Start With An Opening

Start With An Opening

By

Leonard Zwelling

https://www.nytimes.com/2024/05/28/opinion/trump-civility-society.html

https://www.wsj.com/articles/we-are-starting-to-enjoy-hatred-c3005b05

Two of my favorite columnists weighed in similarly on Saturday June 1—Tom Friedman in The New York Times and Peggy Noonan in The Wall Street Journal.

Distilling the essence of the two pieces is simple. America is severely divided and loving it.

The Trump voters are dug in. That their candidate is guilty of 34 felonies involved with falsifying business records to cover up his liaison with a porn star while his wife was home with their new baby, is of no concern to Trump’s supporters. He has no shame. They have no shame. After all, it was all a “witch hunt.”

On the left is an ancient candidate who is way past his sell by date. He’s devoid of ideas. He’s short on intellect. He has no viable vice president and he’s very old and looking older by the day.

And the two sides are not talking to one another at all.

I bring this up not because I want to rehash the disastrous state of the American political system. I don’t. I bring it up because of the recent address given by my wife, Dr. Eugenie Kleinerman, at the Faculty Convocation in early May.

The divisions between the administration and the faculty at MD Anderson are almost as intense as those between the left and right in America and both sides are dug in.

As Dr. Kleinerman identified, there are tremendous pressures on the administration to prop up margins as insurers wind down what they are willing to pay for clinical care. In addition, the political environment in Austin has become toxic for academic centers trying to balance the demands of faculty autonomy and the legislative imperatives to end DEI initiatives and allow dismissal for “unprofessional” faculty behavior.

She also noted the increasing pressure on the faculty to see more and more patients, navigate the Sisyphean battle that is EPIC, attract more grant money, and try to have a life.

She also proposed a solution that resonates with the messages of Friedman and Noonan. Try to walk in the other guy’s shoes. Stop enjoying the hatred. Stop demanding. Start listening.

There are faculty who want none of that. They demand. Demanding behaviors of the administration will not be effective.
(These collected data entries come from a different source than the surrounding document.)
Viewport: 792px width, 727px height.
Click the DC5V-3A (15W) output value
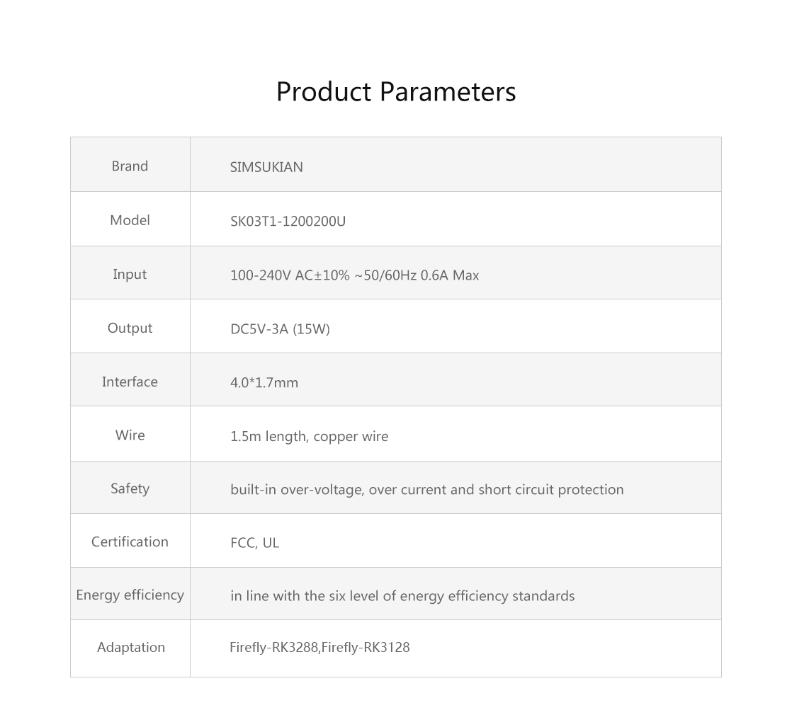(280, 329)
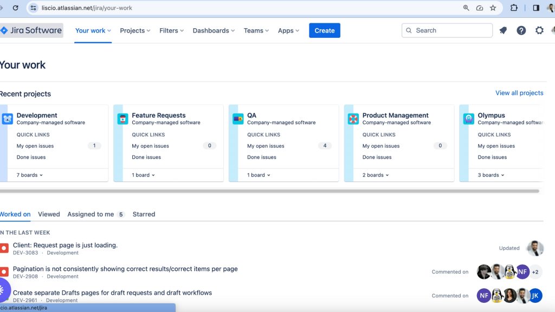Open the Dashboards menu
Image resolution: width=555 pixels, height=312 pixels.
coord(214,30)
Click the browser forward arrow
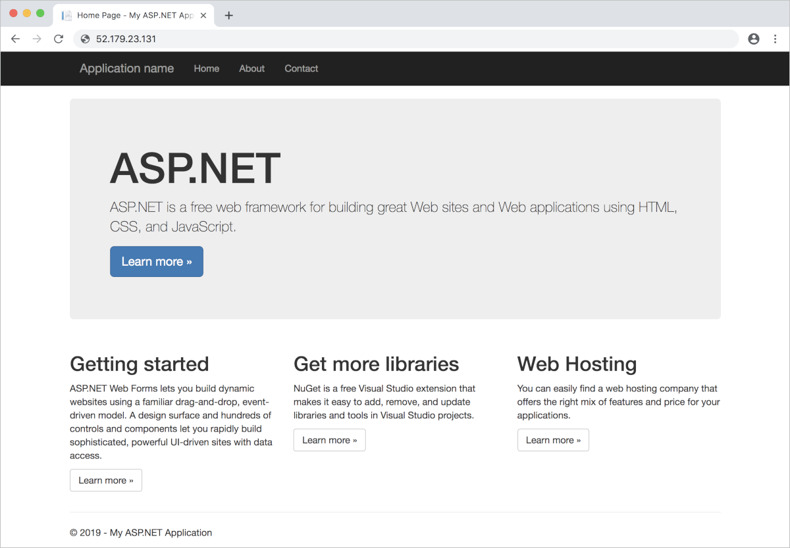Viewport: 790px width, 548px height. [x=37, y=38]
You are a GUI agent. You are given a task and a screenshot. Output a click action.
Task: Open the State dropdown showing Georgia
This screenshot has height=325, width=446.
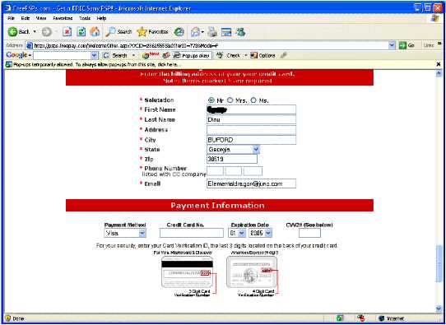click(233, 149)
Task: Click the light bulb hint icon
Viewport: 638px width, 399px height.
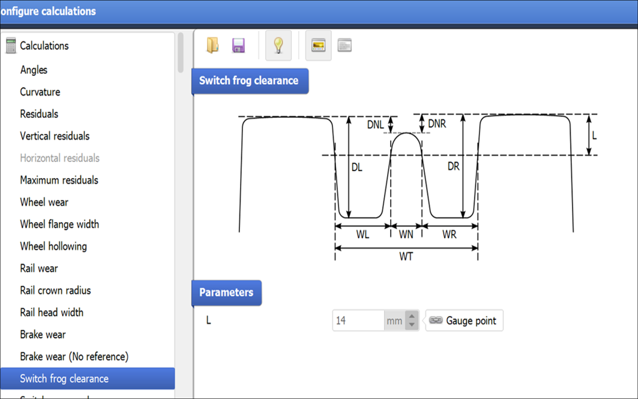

Dr. Kleinerman has done exactly that fine line walk as chair of the Faculty Senate in trying to build bridges to the executive leadership team to ask for more faculty input in solving some of the problems facing MD Anderson and to build trust with those executives.

Imagine what it would mean if the extreme factions of each political party in the United States actually tried to reach across the aisle and understand the positions of the other side. Such activity virtually saved Mike Johnson’s job as Speaker of the House.

Now I will admit, this is unlikely to occur with the two current, ancient standard bearers heading each ticket this fall. But, there is an after even as it may be four years away. Now is the time to start building those bridges.

I doubt Dr. Kleinerman will still be Senate chair when the fruits of her labors improve the life of the faculty and the bottom line of MD Anderson. When the executives learn there is a limit to the growth of the institution as a mechanism of securing fiscal solvency and the faculty learn that sometimes executives have to make tough decisions and that they have bosses, too, then the Kleinerman plan will be well on the way to improving the lot of executives and faculty alike.

We should try that in America as well. We will find our moorings. The hatred can stop. The faculty can help the administration and the leadership can assist in the development of a more effective faculty. Each needs to listen to the other.